TAMPA — A woman who notarized political party paperwork originated by City Council member Gwen Miller said Monday she did so without personally witnessing the signatures.
State law forbids that.
Dianne Hart said she can't remember who gave her the forms to notarize. But it wasn't Miller, she said.
"I have not seen or met Gwen about them at any time," Hart said.
The forms put several city workers on today's ballot as candidates for representatives to the Hillsborough County Democratic Party, even though some say they had no interest in the positions.
Some City Council staff members say Miller asked them to sign a form to help her husband, former state Sen. Les Miller.
They were later surprised to discover it meant they were running for Democratic Party positions.
"I thought for sure everybody knew what they were signing," Hart said.
Les Miller has said he may run to lead the local or state Democratic Party. He would need the support of others in the party to win those posts.
Mark Herron, a Tallahassee lawyer and expert on Florida ethics and elections law, said that as a City Council member Miller may have broken state law by asking the council staff to support her husband.
"It's not within that person's job description to go around and ask people to help in a political race, whether it's a party race or partisan," he said.
The Millers did not return calls for comment.
Becoming a notary in Florida requires completing three hours of training, paying a $39 application fee, receiving a notary bond from a licensed surety firm and taking an oath of office.
Notaries witness the signing of documents and administer oaths to deter fraud.

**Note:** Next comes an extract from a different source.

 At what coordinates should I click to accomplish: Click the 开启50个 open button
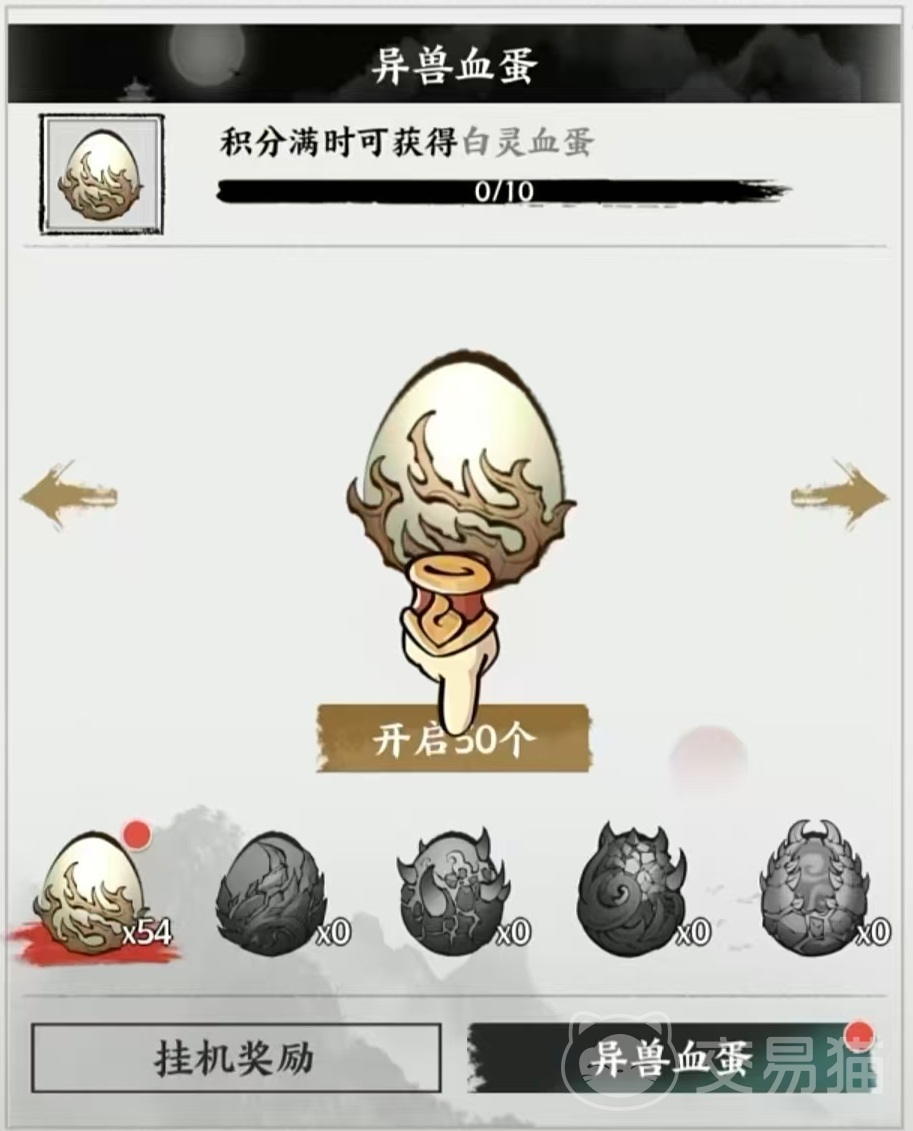point(454,739)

Part of the responsibility of notaries is to be sure people entering agreements do so willingly.
Notarizing a document without witnessing signatures is a civil infraction punishable by a fine of up to $5,000, according to the Florida statutes.
Heather Slager, notary education coordinator for Gov. Charlie Crist, said it's up to the courts to determine whether civil infractions have occurred.

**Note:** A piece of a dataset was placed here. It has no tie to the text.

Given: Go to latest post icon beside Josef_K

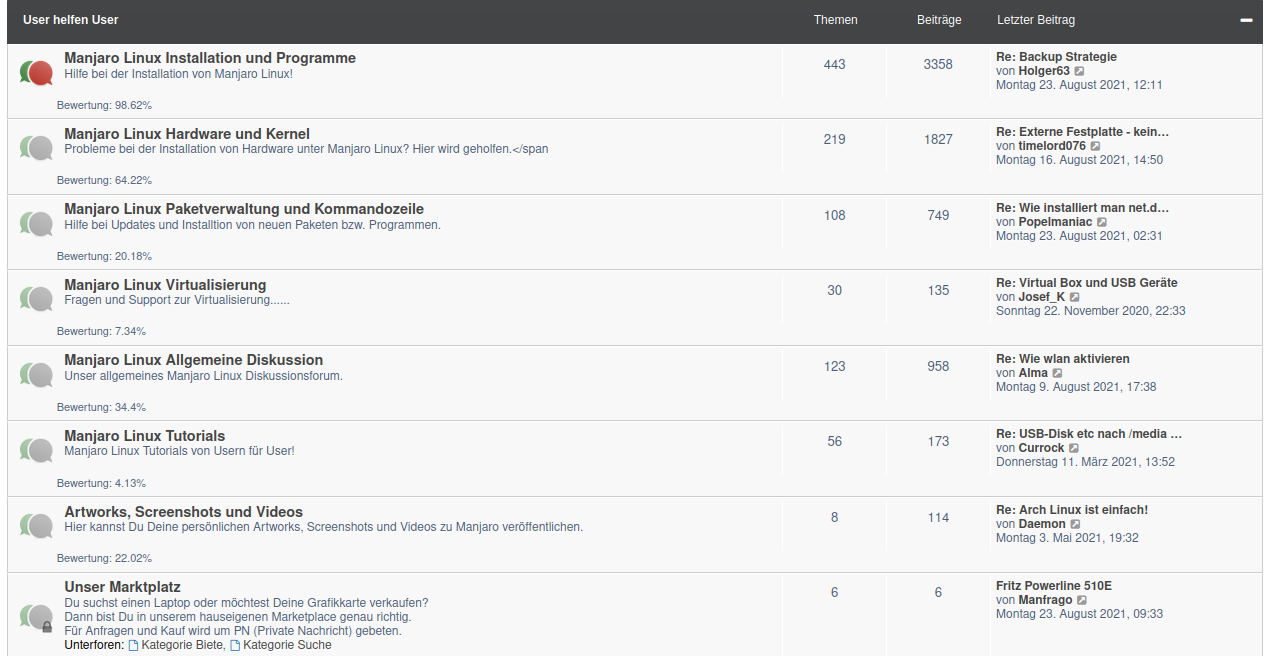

"All we do here is take disciplinary action," she said.
She said she gets up to 40 complaints a month about notaries. Those result in 20 or so reprimands and about a half-dozen requests for resignation.
In July, Hart's husband filed a complaint against her claiming she notarized a document signed by her daughter, also forbidden by law.
Hart responded to the complaint by saying she made a mistake in notarizing the document, and that her husband made the complaint because they are in the middle of a "nasty" divorce.
Meanwhile, some Hillsborough voters today will consider candidates who would rather not have their support.
Belinda Allen, an aide to council member Tom Scott, said if she wins she has no plans to fulfill the duties of the office, which includes canvassing neighborhoods in support of Democratic candidates.
Mary Bryan, an aide to council member Charlie Miranda, said she's worried she may defeat an opponent who wants the post.
"I could do a good job because I'm a pretty hard worker," she said. "But I don't think I'm interested."